Summers’ partner and artistic executor, Robyn Webster, says she is immensely grateful that church authorities managed to retrieve all the other marble panels. However, the loss of one means the set is incomplete.

She would not say how much the reward was for, but said it was “reasonably generous”.

“He carved only one set, and they held great significance for him. Without the missing Station, it is less likely that they will find a home in [a] new cathedral.”

Although several items have been confirmed damaged or are now known to be missing, deconstruction work underway at irreparably damaged cathedral has produced many treasures and memorabilia thought to have been lost.

Triona Doocey, archivist for the Catholic Diocese of Christchurch, has been documenting the finds (pictured) on Facebook.

Among the finds are decades-old time capsules, a St Vincent de Paul charity collection box full of outdated currency, and a nativity scene.

But two bronze angels – in round panels set at each end of the altar dating back to 1905 – were found to have gone missing.

“Obviously at some point over the 10 years someone thought that they’d pop in and take the bronze angels,” Doocey says.

She intends to publicise the loss on social media: “I’m hoping someone will go ‘So-and-so has those in their room’.”

“Items that they just don’t know what to do with, they bring to me,” Doocey says.
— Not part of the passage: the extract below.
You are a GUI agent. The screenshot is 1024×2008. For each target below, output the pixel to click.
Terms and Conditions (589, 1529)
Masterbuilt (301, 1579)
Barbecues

She enjoys returning the items to the owners – it is fun to be able to dig them out and say, ‘This is yours’,” she says.

Many of the Cathedral’s precious items were removed for safekeeping ahead of the February 2011 earthquake, including the Tabernacle doors and crucifix by artist Ria Bancroft.

The number of treasures found so far is remarkable given the damage to the basilica and how long the site has been left in disrepair, Doocey says.

“It’s been said all along that it’s opportunistic salvage. It really was touch and go because of the masonry collapsing, asbestos, all sorts of issues like that.”

Where possible, items with liturgical use will be cleaned or restored and put to use. “It makes much more sense for them to be out and in use – they don’t belong tucked away,” Doocey explains.

Items that are too damaged or costly to repair, or not worth keeping, will be given to Canterbury Museum or parishioners in consultation with the bishop, or put on display in the new cathedral to honour the old one.